High-Rate Quantized Matrix Multiplication: Theory and Practice

This work investigates the problem of quantized matrix multiplication (MatMul), which has become crucial for the efficient deployment of large language models (LLMs). We consider two settings: 1) Generic MatMul, where both matrices must be quantized (weight+activation quantization); and 2) weight-only quantization, where the second matrix is only known through covariance matrix $Σ_X$ of its columns. For each setting, we first review the fundamental information-theoretic tradeoff between quantization rate and distortion (high-rate theory), and then analyze the performance of several popular quantization schemes, comparing them to these fundamental limits. Specifically, we discuss rate loss (compared to information theoretic optima) of absmax INT and floating-point (FP) quantization, for which we also derive remarkably accurate heuristic approximations. Weight-only quantization is related to the problem of weighted mean squared error (WMSE) source coding, whose classical (reverse) waterfilling solution dictates how one should distribute rate between coordinates of the vector. We show how waterfilling can be used to improve practical LLM quantization algorithms (GPTQ), which at present allocate rate equally. This new scheme (termed ``WaterSIC'') only uses scalar INT quantizers, but its high-rate performance is basis free (it depends only on the determinant of $Σ_X$ and, thus, unlike existing schemes, is immune to applying random rotations) and is within a multiplicative factor of $\frac{2πe}{12}$ (or 0.25 bit/entry) of the information-theoretic distortion limit (!). GPTQ's performance is affected by the choice of basis, but for a random rotation and actual $Σ_X$ from Llama-3-8B we find GPTQ to be within 0.1 bit (depending on the layer type) of WaterSIC, suggesting that GPTQ with random rotation is also near optimal (for high-rate quantization).

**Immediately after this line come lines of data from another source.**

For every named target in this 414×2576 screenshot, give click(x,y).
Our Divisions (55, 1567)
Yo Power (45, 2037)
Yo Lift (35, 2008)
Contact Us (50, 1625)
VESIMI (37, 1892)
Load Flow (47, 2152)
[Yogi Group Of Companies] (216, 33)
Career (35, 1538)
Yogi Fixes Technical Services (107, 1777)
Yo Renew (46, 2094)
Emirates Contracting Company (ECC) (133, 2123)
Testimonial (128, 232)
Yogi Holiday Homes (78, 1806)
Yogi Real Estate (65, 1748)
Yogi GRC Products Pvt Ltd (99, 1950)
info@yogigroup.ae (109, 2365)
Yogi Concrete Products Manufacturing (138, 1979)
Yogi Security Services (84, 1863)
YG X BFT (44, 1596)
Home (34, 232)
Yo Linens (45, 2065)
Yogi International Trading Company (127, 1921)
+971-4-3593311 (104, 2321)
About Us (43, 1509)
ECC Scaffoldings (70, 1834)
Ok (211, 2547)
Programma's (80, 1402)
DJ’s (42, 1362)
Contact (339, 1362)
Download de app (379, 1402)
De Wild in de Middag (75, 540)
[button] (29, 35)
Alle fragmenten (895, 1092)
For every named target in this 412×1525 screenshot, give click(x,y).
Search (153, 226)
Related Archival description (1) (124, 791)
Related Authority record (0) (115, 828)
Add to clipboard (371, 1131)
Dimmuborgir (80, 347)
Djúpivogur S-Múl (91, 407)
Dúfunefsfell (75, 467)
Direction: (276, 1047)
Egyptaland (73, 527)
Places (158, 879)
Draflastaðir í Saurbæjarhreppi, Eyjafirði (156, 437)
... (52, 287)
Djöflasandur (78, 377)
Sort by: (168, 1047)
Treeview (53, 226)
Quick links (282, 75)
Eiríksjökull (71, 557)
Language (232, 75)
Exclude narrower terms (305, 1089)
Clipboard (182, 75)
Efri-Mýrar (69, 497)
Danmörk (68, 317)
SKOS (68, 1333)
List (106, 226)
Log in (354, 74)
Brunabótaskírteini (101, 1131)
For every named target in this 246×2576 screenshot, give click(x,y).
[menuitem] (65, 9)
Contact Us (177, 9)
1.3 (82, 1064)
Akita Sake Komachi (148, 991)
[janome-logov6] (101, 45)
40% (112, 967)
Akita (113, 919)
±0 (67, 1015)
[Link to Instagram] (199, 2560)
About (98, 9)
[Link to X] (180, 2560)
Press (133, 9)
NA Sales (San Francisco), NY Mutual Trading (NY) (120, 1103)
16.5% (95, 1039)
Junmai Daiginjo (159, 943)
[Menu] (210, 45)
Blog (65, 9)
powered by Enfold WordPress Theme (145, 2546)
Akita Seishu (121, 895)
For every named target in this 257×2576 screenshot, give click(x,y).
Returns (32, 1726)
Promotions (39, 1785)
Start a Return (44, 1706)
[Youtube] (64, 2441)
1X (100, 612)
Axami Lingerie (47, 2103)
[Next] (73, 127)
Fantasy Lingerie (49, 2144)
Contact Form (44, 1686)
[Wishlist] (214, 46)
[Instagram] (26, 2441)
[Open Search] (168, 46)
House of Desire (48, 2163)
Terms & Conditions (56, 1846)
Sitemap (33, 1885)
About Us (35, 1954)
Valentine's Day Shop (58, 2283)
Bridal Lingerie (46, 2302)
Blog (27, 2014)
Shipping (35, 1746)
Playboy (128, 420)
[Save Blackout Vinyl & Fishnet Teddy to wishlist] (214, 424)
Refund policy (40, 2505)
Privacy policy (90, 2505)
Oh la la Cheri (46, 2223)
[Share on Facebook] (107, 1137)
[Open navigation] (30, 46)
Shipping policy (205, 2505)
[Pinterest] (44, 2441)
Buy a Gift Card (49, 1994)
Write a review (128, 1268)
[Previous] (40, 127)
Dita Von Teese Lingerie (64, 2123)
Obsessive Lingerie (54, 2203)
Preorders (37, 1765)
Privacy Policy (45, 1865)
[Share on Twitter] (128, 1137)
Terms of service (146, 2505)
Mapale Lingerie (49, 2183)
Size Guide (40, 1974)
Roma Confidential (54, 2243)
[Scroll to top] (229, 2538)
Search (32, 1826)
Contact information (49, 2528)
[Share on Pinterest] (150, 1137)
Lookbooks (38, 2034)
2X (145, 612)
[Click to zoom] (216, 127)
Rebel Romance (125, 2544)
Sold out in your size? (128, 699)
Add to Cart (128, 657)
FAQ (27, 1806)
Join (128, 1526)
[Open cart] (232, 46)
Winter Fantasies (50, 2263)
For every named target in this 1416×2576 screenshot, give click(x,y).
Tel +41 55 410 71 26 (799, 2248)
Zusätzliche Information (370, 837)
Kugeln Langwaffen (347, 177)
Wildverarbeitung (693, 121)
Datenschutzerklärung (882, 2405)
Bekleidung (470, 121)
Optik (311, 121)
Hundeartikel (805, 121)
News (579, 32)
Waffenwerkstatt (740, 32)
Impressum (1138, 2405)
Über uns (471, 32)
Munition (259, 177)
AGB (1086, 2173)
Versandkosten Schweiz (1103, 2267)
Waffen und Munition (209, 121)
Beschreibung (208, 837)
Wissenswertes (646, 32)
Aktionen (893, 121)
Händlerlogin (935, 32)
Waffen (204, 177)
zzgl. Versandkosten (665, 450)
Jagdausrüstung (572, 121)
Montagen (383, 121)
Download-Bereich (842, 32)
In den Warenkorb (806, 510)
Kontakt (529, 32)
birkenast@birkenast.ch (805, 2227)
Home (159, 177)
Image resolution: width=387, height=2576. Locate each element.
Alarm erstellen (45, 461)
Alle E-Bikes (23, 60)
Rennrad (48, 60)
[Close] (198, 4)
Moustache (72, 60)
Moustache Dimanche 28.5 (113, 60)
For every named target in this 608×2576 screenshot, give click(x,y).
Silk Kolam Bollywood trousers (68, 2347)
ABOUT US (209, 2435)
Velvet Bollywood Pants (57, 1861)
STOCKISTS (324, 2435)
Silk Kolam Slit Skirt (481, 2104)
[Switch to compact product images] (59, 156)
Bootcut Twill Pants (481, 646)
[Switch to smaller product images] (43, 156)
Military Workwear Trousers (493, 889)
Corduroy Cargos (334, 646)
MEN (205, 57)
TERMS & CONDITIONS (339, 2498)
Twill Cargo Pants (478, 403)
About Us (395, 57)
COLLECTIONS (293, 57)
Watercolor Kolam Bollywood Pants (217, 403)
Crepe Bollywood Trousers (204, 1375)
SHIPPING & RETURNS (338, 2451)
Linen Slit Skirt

翻译：本研究探讨量化矩阵乘法（MatMul）问题，该问题对于大型语言模型（LLMs）的高效部署至关重要。我们考虑两种场景：1）通用矩阵乘法，其中两个矩阵均需量化（权重+激活量化）；2）仅权重量化，其中第二个矩阵仅通过其列向量的协方差矩阵$Σ_X$已知。针对每种场景，我们首先回顾量化比特率与失真之间的基础信息论权衡（高比特率理论），随后分析多种主流量化方案的性能，并将其与这些理论极限进行比较。具体而言，我们讨论了绝对值最大整数（absmax INT）与浮点数（FP）量化相较于信息论最优解的比特率损失，并为此推导出极为精确的启发式近似公式。仅权重量化问题与加权均方误差（WMSE）信源编码相关，其经典（反向）注水解决定了如何在向量各维度间分配比特率。我们展示了如何利用注水法改进当前等比特率分配的实用LLM量化算法（GPTQ）。这种新方案（称为“WaterSIC”）仅使用标量INT量化器，但其高比特率性能具有基无关性（仅取决于$Σ_X$的行列式，因此与现有方案不同，对随机旋转变换具有不变性），且其失真与信息论失真极限的比值在乘性因子$\frac{2πe}{12}$（或0.25比特/元素）范围内（！）。GPTQ的性能受基选择影响，但对于Llama-3-8B的实际$Σ_X$施加随机旋转后，我们发现GPTQ与WaterSIC的差距在0.1比特以内（具体取决于网络层类型），这表明采用随机旋转的GPTQ同样接近最优解（针对高比特率量化场景）。